Return every line of the entries that includes the word "will".

==== Extracted information ====

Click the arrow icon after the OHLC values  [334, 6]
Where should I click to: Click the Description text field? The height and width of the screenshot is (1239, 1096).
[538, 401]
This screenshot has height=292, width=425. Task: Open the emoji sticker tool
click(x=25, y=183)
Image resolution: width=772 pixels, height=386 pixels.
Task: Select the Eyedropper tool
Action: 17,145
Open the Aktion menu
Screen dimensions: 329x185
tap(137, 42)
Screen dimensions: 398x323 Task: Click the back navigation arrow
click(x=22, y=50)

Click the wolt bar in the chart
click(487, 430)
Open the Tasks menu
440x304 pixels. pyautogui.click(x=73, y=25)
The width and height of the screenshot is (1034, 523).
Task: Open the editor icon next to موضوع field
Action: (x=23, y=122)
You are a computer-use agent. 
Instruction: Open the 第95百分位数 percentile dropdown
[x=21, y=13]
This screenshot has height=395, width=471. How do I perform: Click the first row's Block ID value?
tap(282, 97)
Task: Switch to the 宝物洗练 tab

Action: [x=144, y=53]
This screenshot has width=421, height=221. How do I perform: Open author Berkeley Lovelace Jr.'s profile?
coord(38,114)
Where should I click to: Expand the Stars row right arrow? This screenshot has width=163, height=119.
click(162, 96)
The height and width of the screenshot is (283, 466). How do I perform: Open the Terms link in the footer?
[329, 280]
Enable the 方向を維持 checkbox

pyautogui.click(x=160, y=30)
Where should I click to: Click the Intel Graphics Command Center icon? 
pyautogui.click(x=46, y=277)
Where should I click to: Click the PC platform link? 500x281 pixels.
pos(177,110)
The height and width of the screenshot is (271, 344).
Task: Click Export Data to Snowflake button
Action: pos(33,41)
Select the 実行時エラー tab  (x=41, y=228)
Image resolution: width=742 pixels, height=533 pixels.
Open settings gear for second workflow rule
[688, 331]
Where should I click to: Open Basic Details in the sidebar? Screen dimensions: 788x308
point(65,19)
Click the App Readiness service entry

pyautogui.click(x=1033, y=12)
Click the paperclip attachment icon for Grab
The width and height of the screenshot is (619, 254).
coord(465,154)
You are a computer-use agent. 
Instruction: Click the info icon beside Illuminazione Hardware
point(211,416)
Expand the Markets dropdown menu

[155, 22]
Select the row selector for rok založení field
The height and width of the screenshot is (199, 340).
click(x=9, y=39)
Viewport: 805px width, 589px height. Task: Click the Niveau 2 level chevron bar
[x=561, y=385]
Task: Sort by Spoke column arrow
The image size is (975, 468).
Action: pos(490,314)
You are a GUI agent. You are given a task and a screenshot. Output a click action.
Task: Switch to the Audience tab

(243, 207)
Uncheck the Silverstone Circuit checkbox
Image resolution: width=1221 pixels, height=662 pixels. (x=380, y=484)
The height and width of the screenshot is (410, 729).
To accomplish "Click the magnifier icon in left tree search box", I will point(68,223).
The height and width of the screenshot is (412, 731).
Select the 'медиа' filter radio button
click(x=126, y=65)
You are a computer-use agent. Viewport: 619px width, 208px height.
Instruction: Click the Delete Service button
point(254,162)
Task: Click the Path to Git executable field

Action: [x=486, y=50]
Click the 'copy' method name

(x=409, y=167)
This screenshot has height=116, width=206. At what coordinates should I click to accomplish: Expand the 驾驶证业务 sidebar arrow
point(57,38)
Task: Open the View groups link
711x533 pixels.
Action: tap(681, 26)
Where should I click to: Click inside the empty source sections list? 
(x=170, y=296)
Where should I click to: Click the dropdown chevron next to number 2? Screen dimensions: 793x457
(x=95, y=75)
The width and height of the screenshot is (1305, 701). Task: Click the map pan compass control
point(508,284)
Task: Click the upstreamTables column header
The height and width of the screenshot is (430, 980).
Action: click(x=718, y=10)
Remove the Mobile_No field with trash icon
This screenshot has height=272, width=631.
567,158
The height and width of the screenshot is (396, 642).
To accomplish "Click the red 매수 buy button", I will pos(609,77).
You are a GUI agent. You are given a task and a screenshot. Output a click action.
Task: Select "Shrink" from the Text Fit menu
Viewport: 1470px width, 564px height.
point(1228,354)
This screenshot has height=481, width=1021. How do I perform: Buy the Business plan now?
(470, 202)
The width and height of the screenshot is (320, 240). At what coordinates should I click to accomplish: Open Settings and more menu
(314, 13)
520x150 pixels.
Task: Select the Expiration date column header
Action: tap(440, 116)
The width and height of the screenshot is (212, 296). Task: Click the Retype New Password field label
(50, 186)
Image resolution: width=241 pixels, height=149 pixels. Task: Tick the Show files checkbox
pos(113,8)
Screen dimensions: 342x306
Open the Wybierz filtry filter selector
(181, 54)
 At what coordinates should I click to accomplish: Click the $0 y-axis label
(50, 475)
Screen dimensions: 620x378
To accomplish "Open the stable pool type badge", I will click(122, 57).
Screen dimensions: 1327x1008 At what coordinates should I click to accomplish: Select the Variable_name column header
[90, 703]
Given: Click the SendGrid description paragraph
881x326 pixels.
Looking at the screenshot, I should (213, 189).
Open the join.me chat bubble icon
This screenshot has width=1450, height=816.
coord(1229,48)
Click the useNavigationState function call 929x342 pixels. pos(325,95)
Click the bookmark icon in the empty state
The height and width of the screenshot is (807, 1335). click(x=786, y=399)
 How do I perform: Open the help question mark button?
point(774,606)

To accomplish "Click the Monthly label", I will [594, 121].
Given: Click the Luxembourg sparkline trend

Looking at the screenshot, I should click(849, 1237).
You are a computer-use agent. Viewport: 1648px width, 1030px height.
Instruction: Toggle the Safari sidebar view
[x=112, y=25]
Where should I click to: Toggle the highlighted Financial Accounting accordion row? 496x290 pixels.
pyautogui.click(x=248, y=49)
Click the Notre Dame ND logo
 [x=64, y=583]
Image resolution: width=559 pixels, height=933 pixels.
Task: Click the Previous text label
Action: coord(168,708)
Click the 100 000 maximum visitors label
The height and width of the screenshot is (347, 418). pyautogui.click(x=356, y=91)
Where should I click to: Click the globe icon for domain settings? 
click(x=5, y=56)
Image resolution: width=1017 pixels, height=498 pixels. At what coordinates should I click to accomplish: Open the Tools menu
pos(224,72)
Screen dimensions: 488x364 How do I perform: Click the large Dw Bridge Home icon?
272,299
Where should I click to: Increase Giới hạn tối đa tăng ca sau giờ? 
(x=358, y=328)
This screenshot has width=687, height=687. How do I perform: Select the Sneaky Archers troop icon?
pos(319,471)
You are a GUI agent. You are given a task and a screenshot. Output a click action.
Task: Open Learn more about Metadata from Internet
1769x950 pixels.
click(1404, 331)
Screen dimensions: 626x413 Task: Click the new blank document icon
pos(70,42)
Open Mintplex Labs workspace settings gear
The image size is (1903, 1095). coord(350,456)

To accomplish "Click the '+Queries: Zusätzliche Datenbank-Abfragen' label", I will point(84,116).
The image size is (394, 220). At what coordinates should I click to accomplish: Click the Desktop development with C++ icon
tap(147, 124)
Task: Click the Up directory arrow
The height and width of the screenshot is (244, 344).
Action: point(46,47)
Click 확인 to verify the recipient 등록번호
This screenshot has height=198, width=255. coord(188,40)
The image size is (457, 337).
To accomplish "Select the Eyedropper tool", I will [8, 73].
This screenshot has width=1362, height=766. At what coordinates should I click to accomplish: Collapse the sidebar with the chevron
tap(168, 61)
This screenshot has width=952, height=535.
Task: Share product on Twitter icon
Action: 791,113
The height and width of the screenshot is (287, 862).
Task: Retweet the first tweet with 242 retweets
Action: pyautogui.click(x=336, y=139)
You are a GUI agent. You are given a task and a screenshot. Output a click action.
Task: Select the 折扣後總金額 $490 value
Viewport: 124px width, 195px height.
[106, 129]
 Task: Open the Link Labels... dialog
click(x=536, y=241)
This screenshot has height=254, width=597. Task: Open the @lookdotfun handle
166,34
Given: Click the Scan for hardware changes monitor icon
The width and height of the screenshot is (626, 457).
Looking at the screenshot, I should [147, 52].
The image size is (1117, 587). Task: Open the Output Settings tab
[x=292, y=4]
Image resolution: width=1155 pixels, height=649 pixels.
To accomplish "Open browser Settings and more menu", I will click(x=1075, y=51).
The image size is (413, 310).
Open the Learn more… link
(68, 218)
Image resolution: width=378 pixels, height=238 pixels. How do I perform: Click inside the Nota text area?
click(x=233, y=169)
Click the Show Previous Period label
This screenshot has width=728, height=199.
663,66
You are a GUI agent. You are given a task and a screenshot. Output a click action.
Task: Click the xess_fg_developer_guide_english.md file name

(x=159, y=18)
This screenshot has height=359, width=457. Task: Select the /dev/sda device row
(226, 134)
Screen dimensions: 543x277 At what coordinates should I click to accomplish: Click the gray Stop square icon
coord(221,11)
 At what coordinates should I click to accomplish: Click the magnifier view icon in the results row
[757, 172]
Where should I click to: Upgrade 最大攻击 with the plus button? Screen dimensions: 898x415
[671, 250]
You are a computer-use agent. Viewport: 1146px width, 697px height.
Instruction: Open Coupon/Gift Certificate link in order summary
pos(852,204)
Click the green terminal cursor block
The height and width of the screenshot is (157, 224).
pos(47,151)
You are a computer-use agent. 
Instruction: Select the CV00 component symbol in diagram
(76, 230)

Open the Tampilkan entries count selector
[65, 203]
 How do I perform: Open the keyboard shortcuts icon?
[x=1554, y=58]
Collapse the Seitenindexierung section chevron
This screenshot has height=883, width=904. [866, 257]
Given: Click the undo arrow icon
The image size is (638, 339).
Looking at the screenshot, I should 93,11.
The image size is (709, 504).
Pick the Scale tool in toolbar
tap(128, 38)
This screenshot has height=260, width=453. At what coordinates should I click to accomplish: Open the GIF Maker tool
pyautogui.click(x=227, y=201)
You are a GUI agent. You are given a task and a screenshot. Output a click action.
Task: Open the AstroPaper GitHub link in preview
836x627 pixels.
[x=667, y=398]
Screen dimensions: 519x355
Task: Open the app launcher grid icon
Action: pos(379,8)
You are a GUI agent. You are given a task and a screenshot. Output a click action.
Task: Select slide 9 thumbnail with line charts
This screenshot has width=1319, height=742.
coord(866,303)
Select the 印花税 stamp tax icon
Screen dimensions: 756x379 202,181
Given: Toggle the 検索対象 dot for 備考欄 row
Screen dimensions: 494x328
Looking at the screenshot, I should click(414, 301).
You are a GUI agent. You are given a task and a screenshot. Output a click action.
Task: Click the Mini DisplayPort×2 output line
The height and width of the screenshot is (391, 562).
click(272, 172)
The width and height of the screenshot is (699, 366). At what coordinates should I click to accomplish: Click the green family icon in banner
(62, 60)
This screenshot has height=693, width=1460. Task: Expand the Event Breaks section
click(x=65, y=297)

====

The completed task
To accomplish "Click the magnifier icon in left tree search box", I will point(68,223).
To accomplish "Click the red 매수 buy button", I will pos(609,77).
To accomplish "Open the stable pool type badge", I will click(122, 57).
To accomplish "Click the Monthly label", I will [594, 121].
To accomplish "Click the '+Queries: Zusätzliche Datenbank-Abfragen' label", I will point(84,116).
To accomplish "Select the Eyedropper tool", I will [8, 73].
To accomplish "Open browser Settings and more menu", I will click(x=1075, y=51).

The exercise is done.